Of the four jobs going away, Sherbenou said, one was a vacancy that won’t be filled, while three other full-time positions were “eliminated, with severance.” Two positions were in maintenance, one was in finance, and a third was administrative.
Assuming the agreement becomes final, the city, with its greater resources, will provide the red district help in finance (budget preparation, payroll), IT (computer, website and phone), and legal services, for which it will be reimbursed by MRD. City maintenance crews will step up maintenance on all MRD outdoor fields, including Ute, Cerise, McNeil and Holly, and all buildings at the sites.
“Our guys were already maintaining a lot of their [MRD’s] grounds,” Manager Bell added. “This just finishes it off. Except for some of their buildings. We don’t want to get into the pool business.”
Speaking of the Aquatic Center, Sherbenou said that the malfunctioning main pool pump, the one that forced an emergency shut-down two weeks ago, has been “repaired, replumbed, rewired” and that the pool was “up and running as of 6 a.m. Monday (Nov. 12). We appreciate our community being patient with us.”
Sherbenou said the breakdown was a “foreshadow” of more incidents to come. “The pool is definitely past its shelf life . . . We’ll do our job, do out best. But this pool inadequate.

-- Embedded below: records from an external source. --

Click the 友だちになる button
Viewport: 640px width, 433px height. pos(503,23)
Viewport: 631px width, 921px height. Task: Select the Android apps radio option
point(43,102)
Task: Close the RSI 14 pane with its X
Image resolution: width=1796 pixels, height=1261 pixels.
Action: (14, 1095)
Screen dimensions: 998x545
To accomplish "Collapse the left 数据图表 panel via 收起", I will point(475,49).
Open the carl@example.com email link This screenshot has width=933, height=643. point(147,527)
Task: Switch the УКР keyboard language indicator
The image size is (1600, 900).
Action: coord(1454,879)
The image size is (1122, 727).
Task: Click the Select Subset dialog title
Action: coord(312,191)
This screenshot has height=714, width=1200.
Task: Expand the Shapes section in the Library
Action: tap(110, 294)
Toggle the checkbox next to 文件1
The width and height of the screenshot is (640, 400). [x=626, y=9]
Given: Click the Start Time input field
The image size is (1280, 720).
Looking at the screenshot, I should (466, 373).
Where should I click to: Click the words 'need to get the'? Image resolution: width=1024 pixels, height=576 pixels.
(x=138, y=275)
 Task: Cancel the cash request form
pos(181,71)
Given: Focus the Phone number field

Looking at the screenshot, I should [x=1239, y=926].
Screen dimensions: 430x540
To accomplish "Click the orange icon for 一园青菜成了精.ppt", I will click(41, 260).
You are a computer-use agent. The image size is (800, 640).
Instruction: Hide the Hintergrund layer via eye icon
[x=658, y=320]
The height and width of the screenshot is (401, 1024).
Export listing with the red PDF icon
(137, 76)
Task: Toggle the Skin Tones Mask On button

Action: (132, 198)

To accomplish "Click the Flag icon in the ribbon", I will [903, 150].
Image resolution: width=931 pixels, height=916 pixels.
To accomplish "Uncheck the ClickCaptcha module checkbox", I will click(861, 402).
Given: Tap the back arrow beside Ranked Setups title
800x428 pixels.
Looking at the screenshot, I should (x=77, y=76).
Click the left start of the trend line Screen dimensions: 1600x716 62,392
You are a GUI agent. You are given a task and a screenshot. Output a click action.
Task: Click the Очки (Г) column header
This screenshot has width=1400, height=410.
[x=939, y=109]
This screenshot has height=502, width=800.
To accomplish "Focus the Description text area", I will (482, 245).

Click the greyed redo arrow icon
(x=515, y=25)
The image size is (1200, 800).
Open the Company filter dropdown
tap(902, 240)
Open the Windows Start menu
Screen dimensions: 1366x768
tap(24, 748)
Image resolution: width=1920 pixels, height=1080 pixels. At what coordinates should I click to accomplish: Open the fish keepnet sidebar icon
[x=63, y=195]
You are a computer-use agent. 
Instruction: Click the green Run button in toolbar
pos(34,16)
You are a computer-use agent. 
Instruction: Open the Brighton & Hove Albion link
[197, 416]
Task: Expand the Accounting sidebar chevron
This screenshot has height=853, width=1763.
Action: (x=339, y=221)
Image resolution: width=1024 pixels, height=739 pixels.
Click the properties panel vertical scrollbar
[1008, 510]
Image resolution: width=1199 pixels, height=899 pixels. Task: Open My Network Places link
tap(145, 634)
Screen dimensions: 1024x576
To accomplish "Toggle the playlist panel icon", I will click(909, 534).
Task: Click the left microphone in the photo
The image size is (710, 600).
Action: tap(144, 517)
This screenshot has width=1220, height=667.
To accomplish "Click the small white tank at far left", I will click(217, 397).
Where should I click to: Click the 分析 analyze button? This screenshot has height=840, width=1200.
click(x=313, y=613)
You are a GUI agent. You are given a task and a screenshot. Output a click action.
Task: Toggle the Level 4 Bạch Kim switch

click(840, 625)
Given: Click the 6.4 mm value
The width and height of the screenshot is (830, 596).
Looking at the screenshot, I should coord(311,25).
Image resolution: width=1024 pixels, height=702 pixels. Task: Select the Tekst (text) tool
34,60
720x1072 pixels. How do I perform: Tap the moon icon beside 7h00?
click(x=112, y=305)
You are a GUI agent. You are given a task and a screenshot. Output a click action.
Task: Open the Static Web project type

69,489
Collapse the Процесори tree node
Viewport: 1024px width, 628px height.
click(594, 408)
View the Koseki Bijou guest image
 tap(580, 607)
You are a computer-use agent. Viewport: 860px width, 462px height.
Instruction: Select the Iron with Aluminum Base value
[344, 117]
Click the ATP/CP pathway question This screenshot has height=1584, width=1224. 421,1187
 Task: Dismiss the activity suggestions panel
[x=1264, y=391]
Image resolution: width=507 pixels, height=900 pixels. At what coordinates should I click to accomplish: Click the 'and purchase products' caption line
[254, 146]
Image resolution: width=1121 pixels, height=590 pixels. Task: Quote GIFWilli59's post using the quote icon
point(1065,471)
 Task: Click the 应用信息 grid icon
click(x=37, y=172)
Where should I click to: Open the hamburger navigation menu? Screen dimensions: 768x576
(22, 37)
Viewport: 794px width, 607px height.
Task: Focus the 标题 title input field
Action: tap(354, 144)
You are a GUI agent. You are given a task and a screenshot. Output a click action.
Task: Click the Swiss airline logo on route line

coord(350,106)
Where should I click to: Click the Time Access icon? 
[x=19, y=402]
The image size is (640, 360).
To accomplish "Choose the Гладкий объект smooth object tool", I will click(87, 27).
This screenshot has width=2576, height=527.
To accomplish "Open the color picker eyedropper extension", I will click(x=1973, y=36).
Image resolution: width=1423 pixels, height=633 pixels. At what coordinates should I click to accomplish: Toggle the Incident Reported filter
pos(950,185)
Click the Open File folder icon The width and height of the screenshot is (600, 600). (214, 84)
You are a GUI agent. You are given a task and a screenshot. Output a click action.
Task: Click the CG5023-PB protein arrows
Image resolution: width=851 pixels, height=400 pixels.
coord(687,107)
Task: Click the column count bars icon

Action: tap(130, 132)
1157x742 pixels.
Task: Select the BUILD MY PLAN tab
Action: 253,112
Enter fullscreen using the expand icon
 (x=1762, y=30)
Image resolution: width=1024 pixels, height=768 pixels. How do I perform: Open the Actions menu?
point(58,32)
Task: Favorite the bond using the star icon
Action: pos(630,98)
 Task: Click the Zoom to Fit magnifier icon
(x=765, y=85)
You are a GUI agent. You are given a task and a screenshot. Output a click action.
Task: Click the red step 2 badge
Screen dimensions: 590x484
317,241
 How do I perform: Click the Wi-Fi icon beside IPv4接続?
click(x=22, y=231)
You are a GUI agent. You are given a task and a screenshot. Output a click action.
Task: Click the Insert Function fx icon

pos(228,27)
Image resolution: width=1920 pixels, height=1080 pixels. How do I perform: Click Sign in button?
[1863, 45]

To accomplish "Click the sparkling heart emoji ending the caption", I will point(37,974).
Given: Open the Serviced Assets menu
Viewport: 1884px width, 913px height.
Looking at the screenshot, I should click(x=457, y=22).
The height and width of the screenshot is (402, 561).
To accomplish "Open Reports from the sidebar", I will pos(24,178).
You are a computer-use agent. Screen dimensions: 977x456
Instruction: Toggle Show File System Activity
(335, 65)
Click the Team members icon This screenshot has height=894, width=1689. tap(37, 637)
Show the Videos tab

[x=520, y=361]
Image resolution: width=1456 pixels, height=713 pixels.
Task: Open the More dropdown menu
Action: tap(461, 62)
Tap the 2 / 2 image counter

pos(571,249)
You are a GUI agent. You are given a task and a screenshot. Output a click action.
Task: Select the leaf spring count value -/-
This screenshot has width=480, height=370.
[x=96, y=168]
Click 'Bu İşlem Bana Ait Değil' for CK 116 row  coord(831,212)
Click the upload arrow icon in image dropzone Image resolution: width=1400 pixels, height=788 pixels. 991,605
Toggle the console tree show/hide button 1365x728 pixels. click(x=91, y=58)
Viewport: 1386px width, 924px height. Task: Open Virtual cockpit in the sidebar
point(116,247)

It is inadequate even if we repaired it with all new mechanical.”
He believes the community is closer to embracing a new recreation center and pool. Measure A, the 0.2 percent sales tax, which would have funded a new facility, garnered 44 percent of the vote last spring, Sherbenou said. “The last time it was tried, in 2007, it received 33-percent approval.
“We’re mobilized to working towards that new center. We’re looking ahead to purchasing land. We’re saving about 30 percent of our revenues, increasing our capital fund every year. We’ll have about $2 million for the capital campaign by the end of this year.
“We’ll commence [with a new rec center] when the community tells us they are ready.”